In other news, Maariv reports that Israel has warned that Hezbollah’s missile project will have consequences. During his recent visit to Beirut, US Secretary of State Mike Pompeo reportedly warned the Lebanese government that Hezbollah and Iran have set up a new covert factory for precision missiles on Lebanese soil.

Haaretz features on its front page an analysis of the municipal elections in Turkey. Zvi Barel writes that “President Recep Tayyip Erdogan’s Justice and Development Party won Sunday’s local elections in Turkey, but Erdogan lost. That’s the paradox in which the president placed himself when he said that these elections polls were a vote of confidence in him and in his policies, and would shape Turkey’s future.” Barel adds that: “After inflating the significance of these elections, Erdogan took two very personal hits, in Ankara and in Istanbul. In both cities, he had appointed the party’s candidates,” concluding that while the small margin of defeat doesn’t “seem like the stuff of tectonic shock in support for AKP, but the symbolism of losing control in both cities will reverberate throughout Turkey and beyond.”

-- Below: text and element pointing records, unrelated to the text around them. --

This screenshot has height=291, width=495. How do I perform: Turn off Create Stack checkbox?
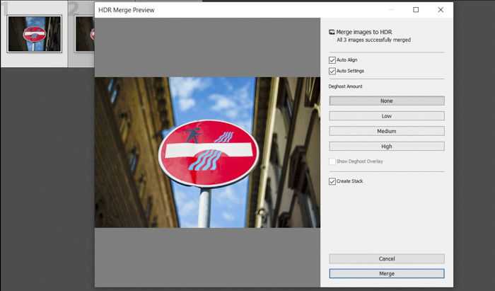[332, 181]
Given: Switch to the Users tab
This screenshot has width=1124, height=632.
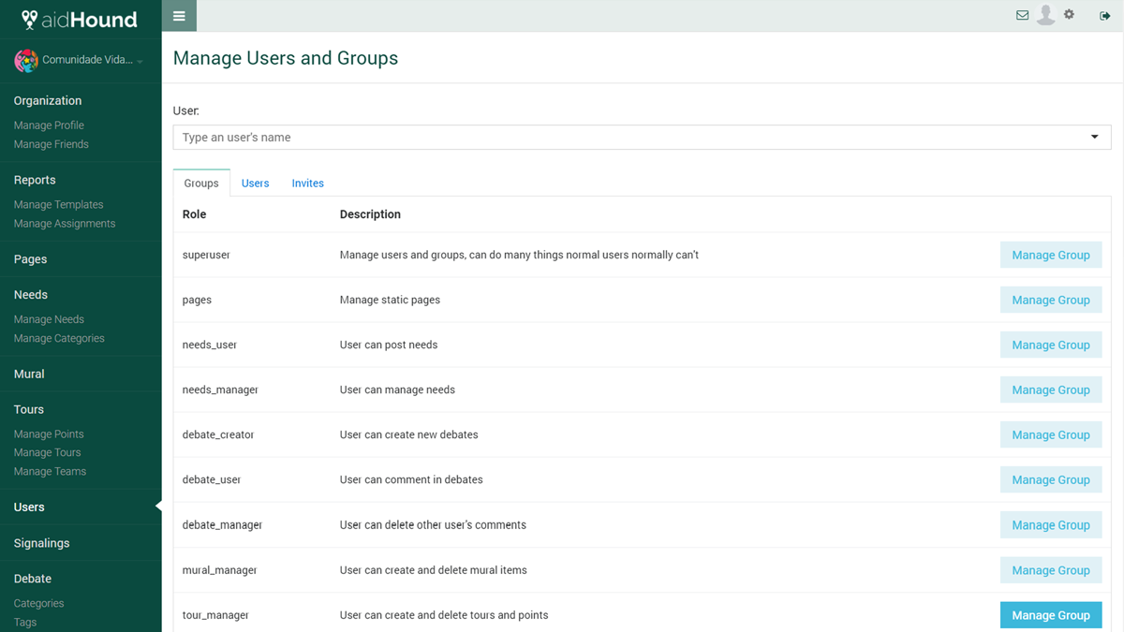Looking at the screenshot, I should (x=255, y=184).
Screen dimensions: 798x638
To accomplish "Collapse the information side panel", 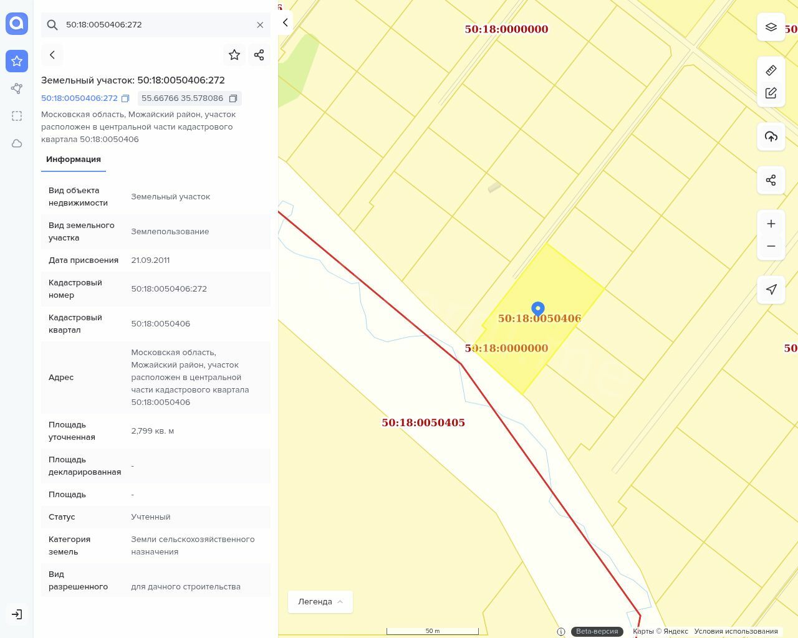I will tap(286, 22).
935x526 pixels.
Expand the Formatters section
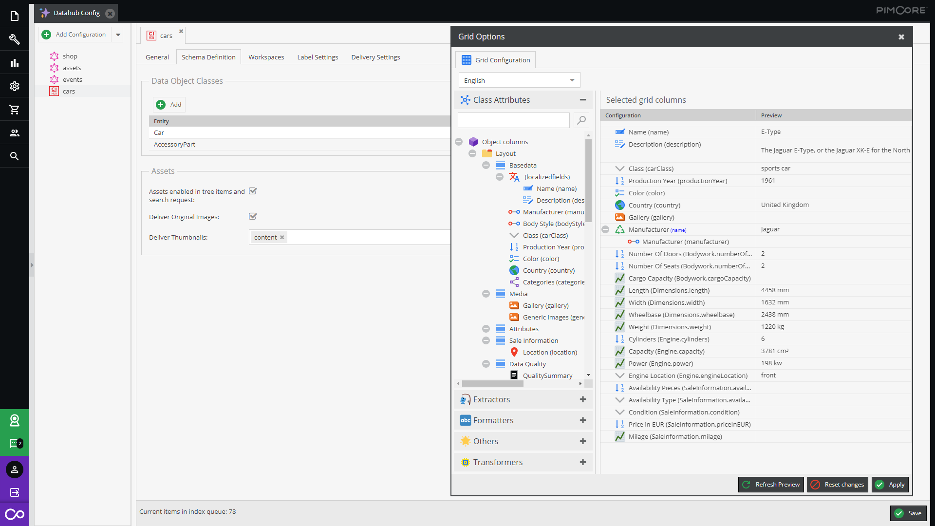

Army Radio reports that President Reuven Rivlin, who is currently visiting Canada, talked about the humanitarian situation in Gaza, saying: “Hamas is really ruling the two million really miserable people of Gaza that we feel is in the interest of Israel to give them a better life.” Security cabinet member Justice Minister Ayelet Shaked commented on the report in the Hamas-affiliated Al-Quds that said that the truce arrangement would include a prisoner exchange, saying she was unaware of any such deal. She also criticised the Prime Minister for not convening the security cabinet to discuss the truce arrangement with Hamas.

Army Radio reports that a Palestinian man in his twenties was killed last night by IDF fire in the Kalandiya refugee camp near Ramallah in the course of violent disturbances.